Note that the order of writing in the lexc file should be as indicated in the filenames, thus one should write 2:two ( digit2text) rather than two:2, as it is (wrongly) written for some of the languages.

The files governing the four programs are num.html, num_ord.html, clock.html, date.html. These files are found here:

  • for sme: ped/univ_oahpa/univ_drill/templates/,
  • for sma: ped/smaoahpa/smadrill/templates/
  • for all other languages: ped/LANG_oahpa/LANG_drill/templates/, where
    • LANG = the iso code of the language in question

These files refer to the fsts on gtoahpa and gtlab, in the /opt/smi/ catalogue there. Oahpa versions with an url testing.oahpa.no are on gtlab, versions with url oahpa.no are on gtoahpa.
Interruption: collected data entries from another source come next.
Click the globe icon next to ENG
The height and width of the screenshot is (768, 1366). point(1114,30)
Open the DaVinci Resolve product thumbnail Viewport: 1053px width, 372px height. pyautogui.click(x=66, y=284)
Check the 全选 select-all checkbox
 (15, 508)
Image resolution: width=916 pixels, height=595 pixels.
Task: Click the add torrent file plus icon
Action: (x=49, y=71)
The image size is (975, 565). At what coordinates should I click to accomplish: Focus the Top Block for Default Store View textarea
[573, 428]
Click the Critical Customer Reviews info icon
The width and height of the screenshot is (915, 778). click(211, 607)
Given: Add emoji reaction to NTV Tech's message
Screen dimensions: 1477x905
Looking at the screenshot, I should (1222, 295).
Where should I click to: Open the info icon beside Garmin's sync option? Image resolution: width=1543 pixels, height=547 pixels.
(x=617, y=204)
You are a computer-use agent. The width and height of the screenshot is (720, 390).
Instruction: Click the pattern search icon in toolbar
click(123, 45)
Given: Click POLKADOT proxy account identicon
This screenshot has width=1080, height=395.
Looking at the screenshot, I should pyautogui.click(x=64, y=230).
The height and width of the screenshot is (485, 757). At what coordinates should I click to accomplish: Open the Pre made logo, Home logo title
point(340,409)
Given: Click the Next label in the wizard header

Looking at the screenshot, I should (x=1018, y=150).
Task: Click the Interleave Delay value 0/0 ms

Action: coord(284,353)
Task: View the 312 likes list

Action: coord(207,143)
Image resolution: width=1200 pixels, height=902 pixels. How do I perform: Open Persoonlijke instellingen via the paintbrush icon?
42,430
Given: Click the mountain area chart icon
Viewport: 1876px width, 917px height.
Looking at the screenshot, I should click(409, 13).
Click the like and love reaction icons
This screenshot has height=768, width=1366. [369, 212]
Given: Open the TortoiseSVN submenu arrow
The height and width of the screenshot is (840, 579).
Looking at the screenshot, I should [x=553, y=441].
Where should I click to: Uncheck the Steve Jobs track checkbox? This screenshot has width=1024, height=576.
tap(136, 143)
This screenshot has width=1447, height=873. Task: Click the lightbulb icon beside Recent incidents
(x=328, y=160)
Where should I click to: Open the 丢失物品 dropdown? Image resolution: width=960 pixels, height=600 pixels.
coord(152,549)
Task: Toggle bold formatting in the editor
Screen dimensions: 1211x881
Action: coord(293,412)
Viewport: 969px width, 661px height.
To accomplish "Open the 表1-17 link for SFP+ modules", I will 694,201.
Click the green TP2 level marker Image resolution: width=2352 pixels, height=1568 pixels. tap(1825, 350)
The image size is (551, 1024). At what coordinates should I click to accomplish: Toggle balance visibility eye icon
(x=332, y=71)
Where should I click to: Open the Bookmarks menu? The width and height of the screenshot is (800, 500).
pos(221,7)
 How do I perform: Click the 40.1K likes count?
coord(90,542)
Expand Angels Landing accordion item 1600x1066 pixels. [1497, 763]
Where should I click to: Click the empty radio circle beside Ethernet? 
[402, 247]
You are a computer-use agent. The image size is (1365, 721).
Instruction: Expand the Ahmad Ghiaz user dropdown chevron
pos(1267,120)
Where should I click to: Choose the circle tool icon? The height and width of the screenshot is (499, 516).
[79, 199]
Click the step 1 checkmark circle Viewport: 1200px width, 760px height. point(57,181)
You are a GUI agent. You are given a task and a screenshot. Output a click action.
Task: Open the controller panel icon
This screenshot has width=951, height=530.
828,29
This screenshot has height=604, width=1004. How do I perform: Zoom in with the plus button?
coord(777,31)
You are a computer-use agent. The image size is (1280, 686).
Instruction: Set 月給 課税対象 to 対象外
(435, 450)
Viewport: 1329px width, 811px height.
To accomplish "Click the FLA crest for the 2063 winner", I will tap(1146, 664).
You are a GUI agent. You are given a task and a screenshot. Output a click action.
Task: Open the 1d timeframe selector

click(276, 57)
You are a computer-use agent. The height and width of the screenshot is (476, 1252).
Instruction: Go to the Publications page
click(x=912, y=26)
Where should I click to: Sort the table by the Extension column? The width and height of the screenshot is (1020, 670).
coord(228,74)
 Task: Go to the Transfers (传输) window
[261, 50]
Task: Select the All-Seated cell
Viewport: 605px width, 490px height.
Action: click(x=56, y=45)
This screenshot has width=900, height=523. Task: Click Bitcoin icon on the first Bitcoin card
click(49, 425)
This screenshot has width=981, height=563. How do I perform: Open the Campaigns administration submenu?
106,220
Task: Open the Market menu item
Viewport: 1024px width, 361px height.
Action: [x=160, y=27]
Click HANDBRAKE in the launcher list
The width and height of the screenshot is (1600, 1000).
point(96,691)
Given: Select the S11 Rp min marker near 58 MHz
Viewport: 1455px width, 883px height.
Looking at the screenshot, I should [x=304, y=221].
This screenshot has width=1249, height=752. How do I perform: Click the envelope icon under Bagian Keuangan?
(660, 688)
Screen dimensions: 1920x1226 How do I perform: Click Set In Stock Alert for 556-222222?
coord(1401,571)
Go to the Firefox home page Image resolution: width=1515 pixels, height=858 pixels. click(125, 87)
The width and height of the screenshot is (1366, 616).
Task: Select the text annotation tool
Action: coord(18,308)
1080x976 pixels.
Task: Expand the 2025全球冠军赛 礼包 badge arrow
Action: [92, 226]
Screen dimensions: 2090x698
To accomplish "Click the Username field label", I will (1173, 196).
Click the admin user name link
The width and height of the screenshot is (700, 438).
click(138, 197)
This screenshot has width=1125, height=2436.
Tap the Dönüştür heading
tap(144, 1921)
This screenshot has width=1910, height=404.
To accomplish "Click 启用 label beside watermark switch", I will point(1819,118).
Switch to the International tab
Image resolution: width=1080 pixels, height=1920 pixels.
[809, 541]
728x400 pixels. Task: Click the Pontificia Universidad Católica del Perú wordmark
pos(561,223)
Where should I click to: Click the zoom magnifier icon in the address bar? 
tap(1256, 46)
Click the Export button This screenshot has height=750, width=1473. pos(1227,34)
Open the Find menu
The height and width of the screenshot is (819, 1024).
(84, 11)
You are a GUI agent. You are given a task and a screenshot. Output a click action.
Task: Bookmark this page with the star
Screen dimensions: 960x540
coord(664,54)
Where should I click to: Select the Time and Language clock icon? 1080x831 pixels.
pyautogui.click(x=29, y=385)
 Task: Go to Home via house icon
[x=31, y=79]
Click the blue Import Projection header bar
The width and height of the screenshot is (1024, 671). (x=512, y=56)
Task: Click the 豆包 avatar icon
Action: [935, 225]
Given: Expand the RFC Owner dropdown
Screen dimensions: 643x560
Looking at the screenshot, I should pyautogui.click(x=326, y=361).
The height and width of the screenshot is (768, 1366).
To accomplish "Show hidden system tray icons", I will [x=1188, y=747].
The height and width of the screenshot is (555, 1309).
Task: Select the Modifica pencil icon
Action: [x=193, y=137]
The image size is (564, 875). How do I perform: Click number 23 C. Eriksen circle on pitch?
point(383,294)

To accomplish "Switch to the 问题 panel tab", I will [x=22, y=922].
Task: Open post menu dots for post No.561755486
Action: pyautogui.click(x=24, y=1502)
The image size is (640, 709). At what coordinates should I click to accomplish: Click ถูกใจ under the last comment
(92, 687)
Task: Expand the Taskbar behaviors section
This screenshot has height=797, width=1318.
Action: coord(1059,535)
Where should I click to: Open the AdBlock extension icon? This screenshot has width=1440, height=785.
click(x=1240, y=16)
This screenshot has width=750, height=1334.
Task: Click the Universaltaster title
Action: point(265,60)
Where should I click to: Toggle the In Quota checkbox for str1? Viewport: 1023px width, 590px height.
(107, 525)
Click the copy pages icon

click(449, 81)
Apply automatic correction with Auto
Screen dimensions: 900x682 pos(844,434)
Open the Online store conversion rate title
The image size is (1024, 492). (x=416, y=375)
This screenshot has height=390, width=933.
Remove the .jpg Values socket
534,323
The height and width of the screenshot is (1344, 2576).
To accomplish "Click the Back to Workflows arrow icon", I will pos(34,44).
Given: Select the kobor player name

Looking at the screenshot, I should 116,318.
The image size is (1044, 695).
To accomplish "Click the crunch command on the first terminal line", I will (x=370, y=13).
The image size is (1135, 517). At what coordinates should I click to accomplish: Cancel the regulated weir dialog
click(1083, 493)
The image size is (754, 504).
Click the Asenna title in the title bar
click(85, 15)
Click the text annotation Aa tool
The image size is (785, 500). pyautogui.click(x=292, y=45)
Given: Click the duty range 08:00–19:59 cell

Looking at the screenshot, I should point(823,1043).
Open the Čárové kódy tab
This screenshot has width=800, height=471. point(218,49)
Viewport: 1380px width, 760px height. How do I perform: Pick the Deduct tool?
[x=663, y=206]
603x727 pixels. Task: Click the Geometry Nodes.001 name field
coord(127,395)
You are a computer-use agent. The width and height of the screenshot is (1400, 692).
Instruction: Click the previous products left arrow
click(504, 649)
Debugging lexc inconsistency

Unfortunately, the Numra transducers were from the beginning written in two different directions, as referred to above. Instead of correcting this, this inconcistency was projected over to new languages, and into the Oahpa code. During the Oahpa newinfra project this should be fixed, in the following way:

  1. in $GTHOME/langs/LANG/src/transcriptors, the files should get intended filenames DONE
  2. The lexc content should be harmonised to the 2:two pattern PARTLY DONE
  3. The same filename should be used in /opt/LANG/ PARTLY DONE
  4. The same filename (and 2:two pattern) should be used in the Oahpa code PARTLY DONE

The command (in ped/)

grep -A1 'class NumGame' *_oahpa/*_drill/game.py

reveals that file references for appr. half of the Numras have been updated. As a quick fix for several languages, the content of the correct filenames have been copied over to the old ones in /opt/smi/LANG/bin on gtoahpa (TT).

To sum up: Such file names are in use in /opt/smi/ and the Numra code:

  • WRONG: smn-num.fst
  • WRONG: transcriptor-numbers2text-desc.xfst
  • Correct: transcriptor-numbers-digit2text.filtered.lookup.xfst

Class inheritance structure

The class inheritance structure for the three Numra modes Numra, Klokka and Dato is the same in both the classes in LANG_drill/game.py and LANG_drill/forms.py, with the classes getting progressively simpler, where Dato is the simplest. (Note: Exchange "LANG" with the relevant language code, note that for sma it is smadrill and for sme it is univ_drill)

Overall, methods and classes in LANG_drill/views.py call methods in LANG_drill/game.py, which creates LANG_drill/forms.py classes. This pattern is found throughout the rest of the game types. The Views classes also handle POST/GET responses and requests, the Forms classes handle the creation of form objects and their validation, and the Game classes handle evaluation of whether answers are correct or not as well as the selection of words or numbers from the FSTs.

There is room for some decoupling of functionality in LANG_drill/forms.py and LANG_drill/game.py as development progresses.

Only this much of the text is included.